→ Seitenauszug
──────────────────────────────

5. Die Kanalisierung der Alster von der Winterhuder Brücke bis nach Ohlsdorf
Die Stadt brauchte dringend neue Wohngebiete, die entlang der verschlickten Alster nur durch mächtige Uferbefestigungen entwickelt werden konnten
Hamburg–ohne Altona– wuchs zwischen 1850 und 1910 von 132.000 Einwohnern auf 1.032.000 Einwohner. Auch das Sozialprodukt hatte sich seit 1870 fast verdreifacht. Der Hafen boomte, und wurde zum drittgrößten Hafen der Welt.
Der Blick vom Winterhuder Kai auf den Heyns Park und rechts die mächtigen Uferbefestigungen der „Bastion“
Zwischen dem Park und der „Bastion“ mündet das Flüsschen Tarpenbek in die Alster, sodass sich die Alster hier --jenseits der Alsterdorfer Brücke -- seenartig ausbreitet.

──────────────────────────────

→ Ausgewählte Datensätze
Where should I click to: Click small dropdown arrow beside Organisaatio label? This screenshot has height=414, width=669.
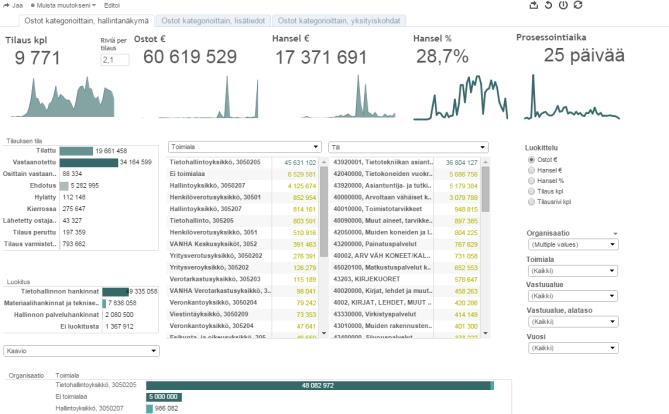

──────────────────────────────

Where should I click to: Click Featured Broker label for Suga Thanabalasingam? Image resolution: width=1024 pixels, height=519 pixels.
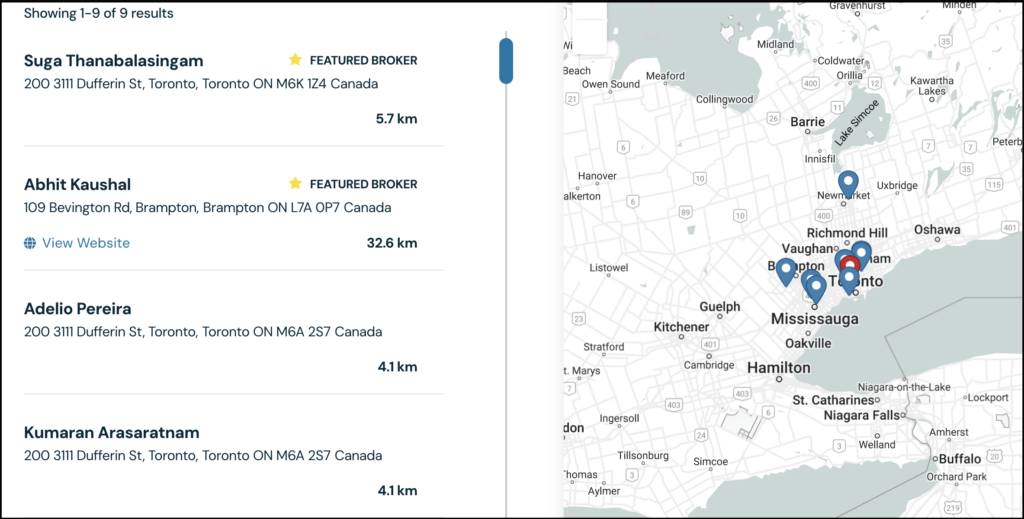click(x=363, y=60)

──────────────────────────────

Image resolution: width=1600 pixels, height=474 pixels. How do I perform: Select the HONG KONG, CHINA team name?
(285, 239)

──────────────────────────────

→ Aufgabe
Schreiben Sie aus dem Text über die Kanalisierung der Alster die Passage von „5. Die Kanalisierung“ bis einschließlich „-- seenartig ausbreitet.“ wortgetreu ab.

→ Antwort
5. Die Kanalisierung der Alster von der Winterhuder Brücke bis nach Ohlsdorf
Die Stadt brauchte dringend neue Wohngebiete, die entlang der verschlickten Alster nur durch mächtige Uferbefestigungen entwickelt werden konnten
Hamburg–ohne Altona– wuchs zwischen 1850 und 1910 von 132.000 Einwohnern auf 1.032.000 Einwohner. Auch das Sozialprodukt hatte sich seit 1870 fast verdreifacht. Der Hafen boomte, und wurde zum drittgrößten Hafen der Welt.
Der Blick vom Winterhuder Kai auf den Heyns Park und rechts die mächtigen Uferbefestigungen der „Bastion“
Zwischen dem Park und der „Bastion“ mündet das Flüsschen Tarpenbek in die Alster, sodass sich die Alster hier --jenseits der Alsterdorfer Brücke -- seenartig ausbreitet.